The rippling effects were clear: if businesses that were keen to continue the postwar economic development of the South were no longer vested in Jim Crow, civil rights activists could seize momentum at the federal level. Seeing that the once-absolute power of the South’s racial order was losing its primary fulcrum, liberals in Congress and the Johnson administration understood that the possibilities of legislative reform had improved—and that it had become vital to act lest the boycotts generated broader turmoil. By dividing Southern elites, Black activists had compelled liberal allies to pass the Civil Rights and Voting Rights Acts, which then empowered them to influence the impact of Johnson’s Great Society programs.

These examples underscore that the path to substantive reform most often entails a dialectic in which ratcheted, strategic mobilizations force private sector actors to break rank with conservative allies, leading them to tolerate concessions to activist demands at the same time that continued disruption generates acute pressures on would-be reformers to maximize those concessions. Effective social movements don’t solve the thornier problems of reform—how far it goes, its durability in the face of regrouped opposition—but they do force a showdown with and between political and economic elites, pushing into public view a new margin of accountability in which real strides toward improved conditions must be met.

Electoral work will always risk veering toward the pursuit of within-system reform without pressure from social movements.

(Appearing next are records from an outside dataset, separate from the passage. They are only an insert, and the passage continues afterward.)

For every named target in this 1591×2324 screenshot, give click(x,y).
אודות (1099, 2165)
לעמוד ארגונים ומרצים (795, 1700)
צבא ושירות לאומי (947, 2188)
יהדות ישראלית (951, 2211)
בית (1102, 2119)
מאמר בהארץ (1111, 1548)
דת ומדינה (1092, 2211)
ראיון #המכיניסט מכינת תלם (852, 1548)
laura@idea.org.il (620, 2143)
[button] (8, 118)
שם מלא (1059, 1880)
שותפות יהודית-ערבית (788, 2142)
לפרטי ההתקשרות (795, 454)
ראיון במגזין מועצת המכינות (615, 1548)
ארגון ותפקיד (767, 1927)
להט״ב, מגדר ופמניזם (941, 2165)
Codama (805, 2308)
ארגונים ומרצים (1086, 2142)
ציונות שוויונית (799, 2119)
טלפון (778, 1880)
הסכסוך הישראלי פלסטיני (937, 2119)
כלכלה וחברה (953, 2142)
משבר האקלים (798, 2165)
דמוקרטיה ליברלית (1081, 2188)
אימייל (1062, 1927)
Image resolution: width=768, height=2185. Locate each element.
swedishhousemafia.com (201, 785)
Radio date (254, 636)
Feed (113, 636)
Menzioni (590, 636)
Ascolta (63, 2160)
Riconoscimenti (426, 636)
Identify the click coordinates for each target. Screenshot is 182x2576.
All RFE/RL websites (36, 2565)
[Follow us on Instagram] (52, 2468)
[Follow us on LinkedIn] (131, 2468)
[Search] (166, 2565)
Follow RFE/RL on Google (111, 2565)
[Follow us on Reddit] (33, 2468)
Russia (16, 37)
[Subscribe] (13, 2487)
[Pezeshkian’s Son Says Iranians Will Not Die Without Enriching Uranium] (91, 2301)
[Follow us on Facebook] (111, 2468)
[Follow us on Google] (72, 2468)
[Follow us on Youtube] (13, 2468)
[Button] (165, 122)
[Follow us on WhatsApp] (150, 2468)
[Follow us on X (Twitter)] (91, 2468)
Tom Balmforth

As the resurgence of Black Lives Matter this summer proves to be the largest protest movement since the 1960s, Levers of Power’s overarching thesis is both sobering and instructive. Only sustained disruption to the explicit detriment of business will create opportunities to deepen democracy, as only then will mounting pressures to restore social peace force political elites to alter the “substance” of government to better reflect equity and justice. Indeed, this theory of change also reflects the contributions of many Black authors who have chronicled radical Black traditions and peoples’ movements against racism and poverty. From slave rebellions to anti-colonial movements, attacking the nexus of wealth and political rule has always defined the techniques and repertoires that repressed people have used to win freedom.

As Keeanga-Yamahtta Taylor wrote in June following the first uprisings against police violence in the wake of George Floyd’s murder, collective and sometimes violent protests have the power to catalyze “demands and aspirations for a society different from the one in which we live. Not only do the rebels express their own dismay but they also showcase our entire social dilemma.” Just as marginalized and working class people can’t rely on elections to advance equality, so too must protesters recognize that their strategies and actions can’t depend on elite sanction.

The electoral loss of Bernie Sanders’s two presidential campaigns, along with those of many other down-ballot progressives, suggests that a far-ranging leftwing electoral project will require at least another generation to reach fruition. Though essential, such electoral work will always risk veering toward the pursuit of within-system reform without proximity to, and pressure from, social movements that engage in direct action. Implicit, then, in Levers of Power is the belief that the disruptive, collective power of the oppressed is necessary to overcome the “depoliticization” of public policy that has so often characterized the neoliberal age. As the crises of democracy accelerate, the conflictual nature of politics is reemerging, drawing more and more people to decisions that demystify, and supersede, the tired theater of establishment politics.